Although motion/balance accessibility remains poorly understood, and third-party developers remain largely ignorant of these issues, merrily peppering apps with animated interface components, I and others are now broadly safe when using iOS. The same is not true for OS X. It’s been three years since I first wrote about the subject on this blog, and I’ve penned articles elsewhere, including for major tech publications. It’s hard to believe that Apple’s listening. The company, despite making great strides in vision/hearing/motor accessibility, appears either ignorant of or uncaring about motion/balance problems.

That might seem like an extreme statement, but I think it’s entirely fair. Major triggers, such as full-screen slides/morphing transitions, and also slide transitions within Preview and Safari, arrived in OS X Lion, and we’ve since seen three major updates to OS X without a single setting for overriding these animations. There’s no Reduce Motion in OS X, despite Mac screens being larger than iOS ones, which means the transitions displayed are more — not less — likely to cause problems.

Today, I fired up the new OS X Photos app. Within five minutes, I felt ill. I shouldn’t have been surprised that a motion/balance trigger is built right into the interface, with the main pane zooming while it crossfades. Presumably, someone at Apple thought this looked pretty. There’s no way to turn it off. For anyone who finds this animation problematic, their choices are to avoid Photos entirely or remember to close their eyes every single time they click a tab.

This is just not good enough. Apple is a company that prides itself on making its technology accessible. Given that a somewhat throwaway setting in a third-party utility can override or entirely disable the majority of full-screen animations, it’s hard to believe Apple couldn’t fit a Reduce Motion system into OS X if it wanted to. If developers could hook into that, most motion/balance issues would disappear in an instant, without affecting the majority of users, who could happily continue watching interface components zoom about before their eyes.
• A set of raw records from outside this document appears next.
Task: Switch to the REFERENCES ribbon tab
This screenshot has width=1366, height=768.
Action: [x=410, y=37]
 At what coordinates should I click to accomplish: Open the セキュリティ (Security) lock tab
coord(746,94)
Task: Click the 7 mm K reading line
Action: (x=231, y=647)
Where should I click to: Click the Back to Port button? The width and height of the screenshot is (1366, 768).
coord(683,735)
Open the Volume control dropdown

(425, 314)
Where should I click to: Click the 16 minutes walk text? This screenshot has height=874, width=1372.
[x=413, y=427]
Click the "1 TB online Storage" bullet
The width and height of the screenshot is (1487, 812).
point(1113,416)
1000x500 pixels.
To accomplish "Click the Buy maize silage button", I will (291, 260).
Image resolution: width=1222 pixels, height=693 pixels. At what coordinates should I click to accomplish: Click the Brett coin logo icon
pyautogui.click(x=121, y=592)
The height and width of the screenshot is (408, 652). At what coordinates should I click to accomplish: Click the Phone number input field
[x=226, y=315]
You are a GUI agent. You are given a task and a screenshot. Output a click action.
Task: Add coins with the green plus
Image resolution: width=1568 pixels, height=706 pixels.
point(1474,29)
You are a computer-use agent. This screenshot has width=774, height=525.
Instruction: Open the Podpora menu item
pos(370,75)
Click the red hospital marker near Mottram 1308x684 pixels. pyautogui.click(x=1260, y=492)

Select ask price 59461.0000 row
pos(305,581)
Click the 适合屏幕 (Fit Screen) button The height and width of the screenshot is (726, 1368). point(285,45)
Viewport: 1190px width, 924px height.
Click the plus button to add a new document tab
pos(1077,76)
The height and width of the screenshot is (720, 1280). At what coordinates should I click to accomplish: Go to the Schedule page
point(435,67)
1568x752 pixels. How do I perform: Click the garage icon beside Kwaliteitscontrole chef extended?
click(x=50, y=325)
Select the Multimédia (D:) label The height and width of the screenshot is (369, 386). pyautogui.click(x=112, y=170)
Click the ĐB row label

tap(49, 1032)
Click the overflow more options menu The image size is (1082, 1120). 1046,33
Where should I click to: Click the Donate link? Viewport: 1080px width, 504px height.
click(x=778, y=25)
As I wrote today in an email to accessibility@apple.com, I’m sick of the current situation, figuratively and — in a fortunately fairly mild way — literally. Highly animated interfaces may be the ‘in thing’ right now, and sometimes have potential benefits in providing a sense of place; but that doesn’t mean Apple should overlook people for which these often aesthetic additions cause major usability, accessibility and health problems. I’ve no confidence anything will change. Every email sent feels like yelling into the wind, but I’ll be delighted to see and experience a change in direction should that happen in OS X Yosemite’s successor.